Blackguards Interview

To complement the Blackguards previews I rounded up not even an hour ago, here's a new interview with Daedalic Entertainment's Kai Fiebig, Martin Wilkes, and Florian Pett that landed on Strategy Informer earlier today. An excerpt, as you might have expected:
Strategy Informer: You mentioned playing as the bad guys. The central character a convicted murderer and his companions a collection of misfits and rogues. It's quite a change from the usual virtuous heroes of RPG games. Can you talk about how the story plays out in Blackguards, and why you chose to go down a darker route?

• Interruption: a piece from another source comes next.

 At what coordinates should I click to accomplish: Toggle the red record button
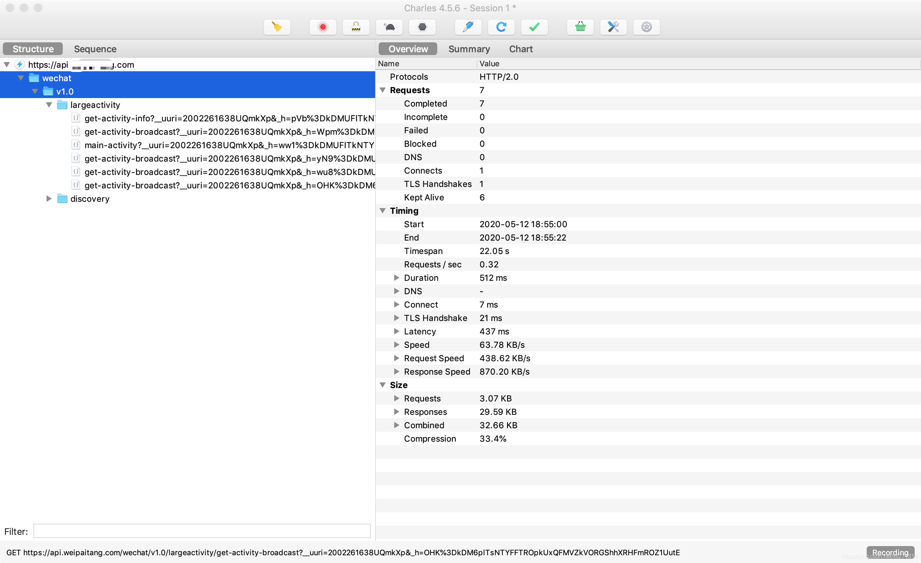click(x=323, y=27)
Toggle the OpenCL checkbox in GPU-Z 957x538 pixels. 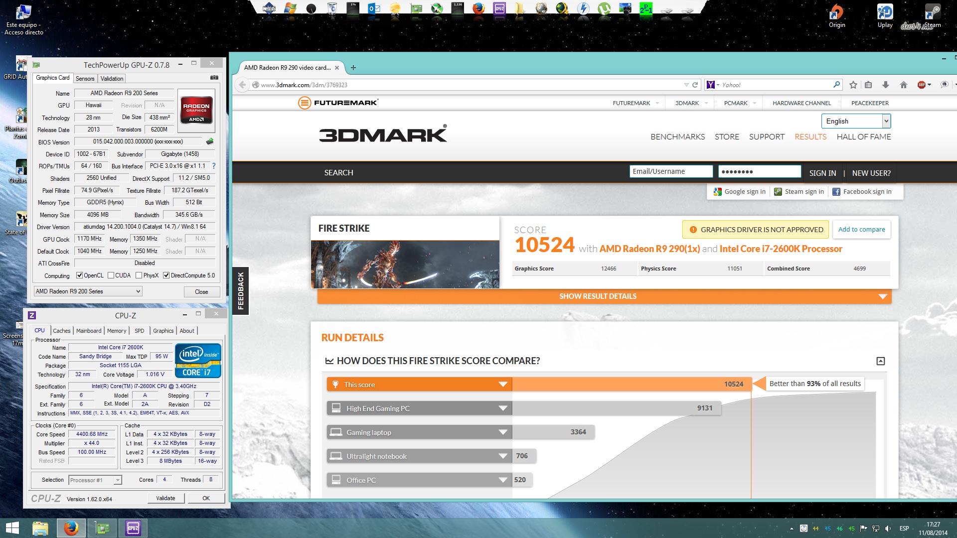point(79,275)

Daedalic Entertainment: The story is pretty simple. You start the game with a choice of making your main character male or female, you return from a long journey to your home city and you find your best friend has been murdered by a wolf. You try to slay the wolf, but it's you that gets in big trouble, as no one else witnessed the wolf and you're the one near a body with a blood-stained sword in your hand.

You're thrown into prison, tortured by your best friend and condemned to death row, due to hang the very next day. And then the real game starts, as you escape from prison and find yourself on the run and meeting up with various teammates along the way. And you start to wonder: was there ever a wolf there? And if not, what actually happened?

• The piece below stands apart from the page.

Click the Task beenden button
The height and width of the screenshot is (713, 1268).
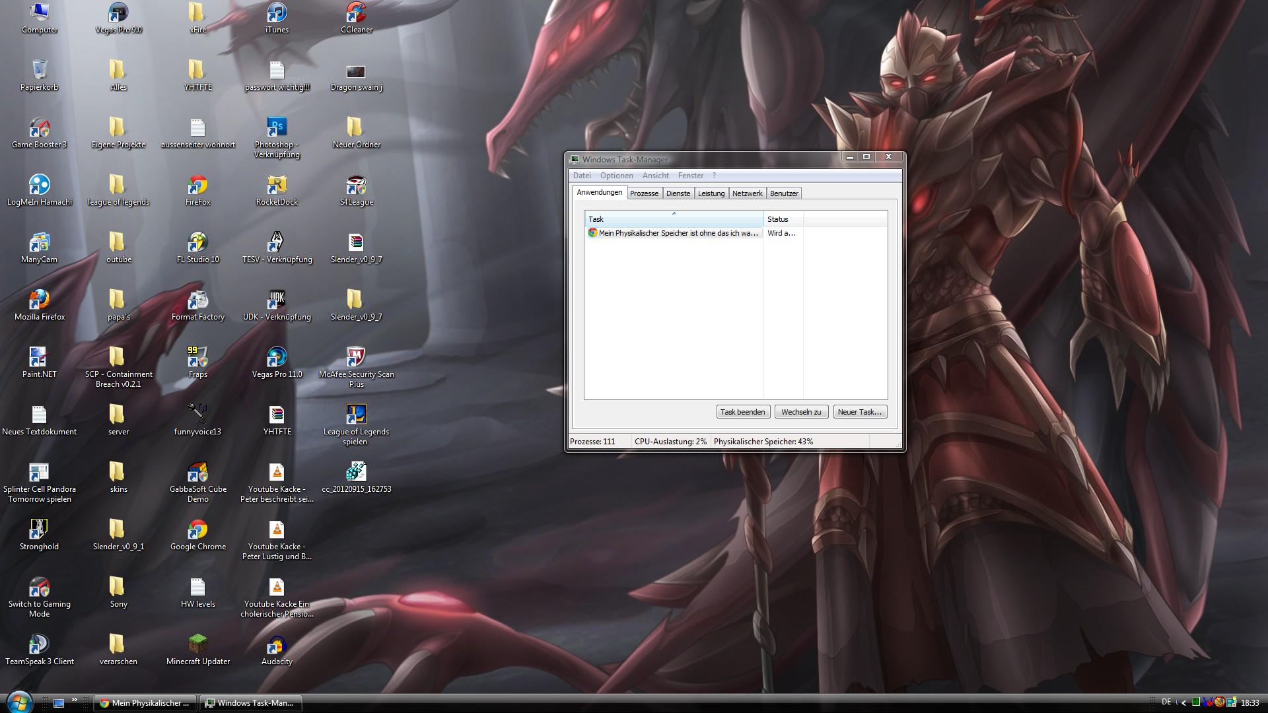tap(742, 412)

Unlike other games, you're not out to save the world - you only want to save your ass! And all your companions are only out to save their asses too. During the story, the player will have many decisions to make, and those will change the overall storyline - there are three different endings - but also the relationships between you and the other characters. And while you're on the run, you'll find yourself drawn into a much deeper story about an ultimate evil, but if this bunch of bad people end up saving the world, it'll be very much by accident.

...

Strategy Informer: So I presume from that you're basing it on The Dark Eye Fourth Edition rules, which brought in more flexibility in character development?

Daedalic Entertainment: Yes, that's right. Probably about 90% of the systems, items and so on are direct from The Dark Eye. The remaining 10% is where we've had to change things because they didn't work in the context of a video game.